■ GIVEN PROBLEM ■
How would you put this sentence from the passage on marriage into Spanish: "We’re probably partly to blame because anything hubby suggests might be rebuffed."?

■ SUPPLIED PASSAGE ■
= = = = = = =

What I’ve noticed in four decades of marriage is that I’ve become the social leader in our family. Those of you who are married, don’t you find that’s true in your families as well? It seems to evolve naturally over time, that wife and mom becomes “it” in deciding when to do what, with whom, how, why, when and where.
We’re probably partly to blame because anything hubby suggests might be rebuffed. Been there; done that. Not at the beginning, mind you. I was very acquiescent. Aren’t we all when in the throes of budding romance? But as relationships evolve, women feel more empowered to make suggestions. Batting our eyelashes, we get our way. That’s when men relinquish all say-so in their social lives, like it or not. And we, the fairer sex, win the title of “Social Leader for Life!” Yeayyy…us!!! But wait a minute. Should we be celebrating? I’m not so sure.

= = = = = = =

■ RECORDS SHOWN ■
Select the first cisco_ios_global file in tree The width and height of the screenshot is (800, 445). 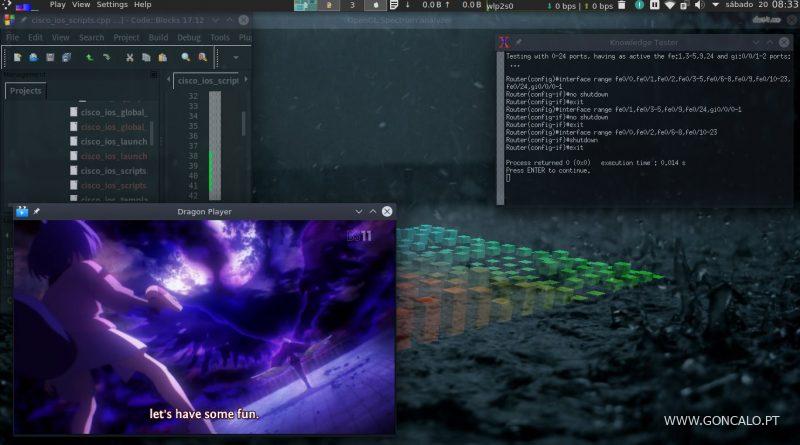111,112
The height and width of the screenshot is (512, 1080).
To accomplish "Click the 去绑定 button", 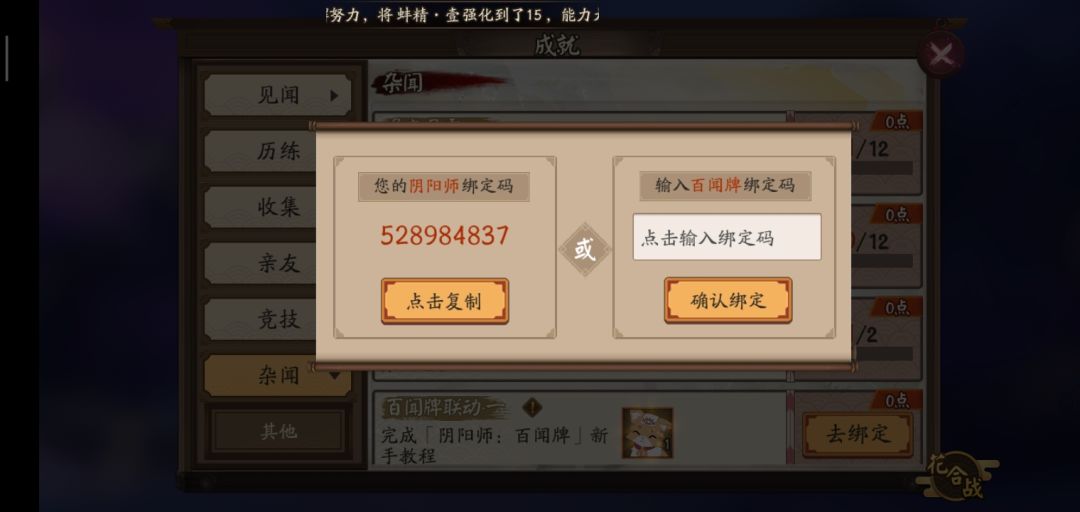I will tap(858, 434).
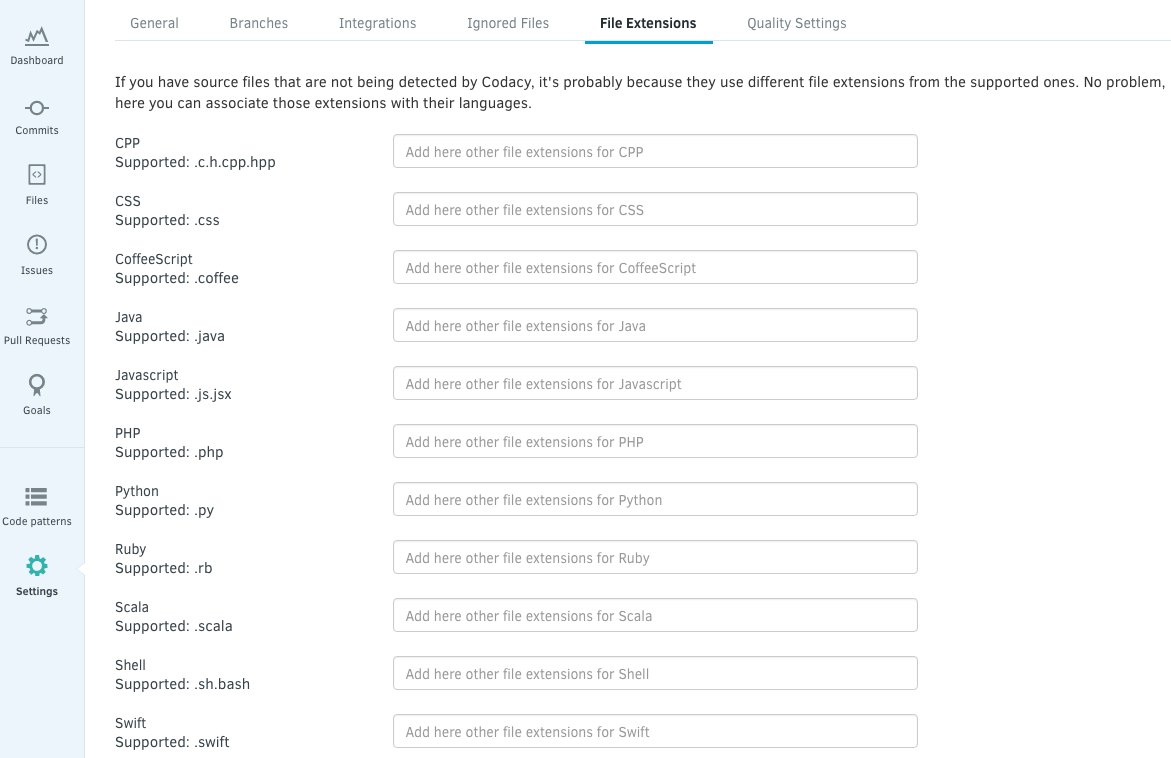This screenshot has height=758, width=1171.
Task: Open the Files icon in sidebar
Action: (37, 176)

= = = = = = =

■ FINISHED ANSWER ■
Probablemente tenemos parte de la culpa, porque cualquier cosa que sugiera el marido podría ser rechazada.